In the other room, Frank and Emma are Making Love. I am huddled against the far side of the couch, trying not to cry. Trying to be silent. Trying, too hard, to understand.
When people ask me who I am, I can only say: "Not you." Not like you. Not. I am empty of what drives you. I am empty of your wants, your needs, desires, all, everything. I am hollow, and sheer, and water dashes at the cliff. The rocks are unmoved, unharmed. The bed moves, jerking in a private earthquake. I wish I knew what they feel, in there, together.
It is a myth, their love. A thing of romance novels and movies. Stories make it more than - than lust, than carnal desire, than - words!

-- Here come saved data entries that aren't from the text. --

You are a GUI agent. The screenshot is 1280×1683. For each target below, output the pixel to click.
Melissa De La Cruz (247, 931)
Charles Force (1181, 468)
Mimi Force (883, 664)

All I have, and not enough. I don't understand them. I don't know what they mean, what they are, what gives them their - the power, their strength, their nature.
It is stories that makes things beautiful. It is lies that make them eternal. Words, again, but I have nothing else. I watch, sometimes, but there is nothing to it, nothing under it, nothing. No thing. None. I hug myself, skin pressed into the couch, wishing they wee done, wondering why they hate me, wondering if they even care.
But I do not understand them. How dare I presume they understand me? SOMEONE HAS TO! It's too hard, too hard, too hard. And men would make jokes about that word, but I have no jokes. I have - I am - I. I. I want to die. Sometimes. For lack of reality. For lack of - closeness. I just want to be cherished.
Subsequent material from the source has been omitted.